[Task goal]: The entries below should be output exactly as written.

[Records supplied]:
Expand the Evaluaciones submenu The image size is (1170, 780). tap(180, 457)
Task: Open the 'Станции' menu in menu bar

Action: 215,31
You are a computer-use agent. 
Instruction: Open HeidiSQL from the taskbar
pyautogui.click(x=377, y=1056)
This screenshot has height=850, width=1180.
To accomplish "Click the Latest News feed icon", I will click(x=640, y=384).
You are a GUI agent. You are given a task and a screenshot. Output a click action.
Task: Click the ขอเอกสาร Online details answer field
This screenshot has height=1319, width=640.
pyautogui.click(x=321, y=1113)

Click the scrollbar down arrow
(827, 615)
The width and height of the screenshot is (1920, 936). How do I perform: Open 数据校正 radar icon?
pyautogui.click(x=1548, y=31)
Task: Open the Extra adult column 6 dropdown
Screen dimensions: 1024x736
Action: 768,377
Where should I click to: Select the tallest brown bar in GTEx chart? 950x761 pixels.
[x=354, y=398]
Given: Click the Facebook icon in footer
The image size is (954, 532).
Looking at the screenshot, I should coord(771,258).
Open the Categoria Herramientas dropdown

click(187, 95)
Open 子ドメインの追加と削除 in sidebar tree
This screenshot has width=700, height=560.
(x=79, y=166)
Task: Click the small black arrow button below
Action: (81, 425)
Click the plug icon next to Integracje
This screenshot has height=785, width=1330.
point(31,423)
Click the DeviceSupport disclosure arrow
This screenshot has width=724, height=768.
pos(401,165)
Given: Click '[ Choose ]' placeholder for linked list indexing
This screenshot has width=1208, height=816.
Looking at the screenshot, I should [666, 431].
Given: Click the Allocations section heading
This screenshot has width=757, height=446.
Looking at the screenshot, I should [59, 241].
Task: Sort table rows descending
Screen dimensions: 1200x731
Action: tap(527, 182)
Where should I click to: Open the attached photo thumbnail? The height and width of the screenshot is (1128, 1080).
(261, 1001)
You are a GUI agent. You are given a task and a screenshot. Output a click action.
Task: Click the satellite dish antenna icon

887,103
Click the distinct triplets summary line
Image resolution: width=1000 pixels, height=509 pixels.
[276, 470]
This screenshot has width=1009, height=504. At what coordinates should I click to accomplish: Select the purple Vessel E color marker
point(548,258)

[Reply]:
Expand the Evaluaciones submenu The image size is (1170, 780). tap(180, 457)
Task: Open the 'Станции' menu in menu bar

Action: 215,31
You are a computer-use agent. 
Instruction: Open HeidiSQL from the taskbar
pyautogui.click(x=377, y=1056)
This screenshot has height=850, width=1180.
To accomplish "Click the Latest News feed icon", I will click(x=640, y=384).
You are a GUI agent. You are given a task and a screenshot. Output a click action.
Task: Click the ขอเอกสาร Online details answer field
This screenshot has height=1319, width=640.
pyautogui.click(x=321, y=1113)

Click the scrollbar down arrow
(827, 615)
The width and height of the screenshot is (1920, 936). How do I perform: Open 数据校正 radar icon?
pyautogui.click(x=1548, y=31)
Task: Open the Extra adult column 6 dropdown
Screen dimensions: 1024x736
Action: 768,377
Where should I click to: Select the tallest brown bar in GTEx chart? 950x761 pixels.
[x=354, y=398]
Given: Click the Facebook icon in footer
The image size is (954, 532).
Looking at the screenshot, I should coord(771,258).
Open the Categoria Herramientas dropdown

click(187, 95)
Open 子ドメインの追加と削除 in sidebar tree
This screenshot has width=700, height=560.
(x=79, y=166)
Task: Click the small black arrow button below
Action: (81, 425)
Click the plug icon next to Integracje
This screenshot has height=785, width=1330.
point(31,423)
Click the DeviceSupport disclosure arrow
This screenshot has width=724, height=768.
pos(401,165)
Given: Click '[ Choose ]' placeholder for linked list indexing
This screenshot has width=1208, height=816.
Looking at the screenshot, I should [666, 431].
Given: Click the Allocations section heading
This screenshot has width=757, height=446.
Looking at the screenshot, I should [59, 241].
Task: Sort table rows descending
Screen dimensions: 1200x731
Action: tap(527, 182)
Where should I click to: Open the attached photo thumbnail? The height and width of the screenshot is (1128, 1080).
(261, 1001)
You are a GUI agent. You are given a task and a screenshot. Output a click action.
Task: Click the satellite dish antenna icon

887,103
Click the distinct triplets summary line
Image resolution: width=1000 pixels, height=509 pixels.
[276, 470]
This screenshot has width=1009, height=504. At what coordinates should I click to accomplish: Select the purple Vessel E color marker
point(548,258)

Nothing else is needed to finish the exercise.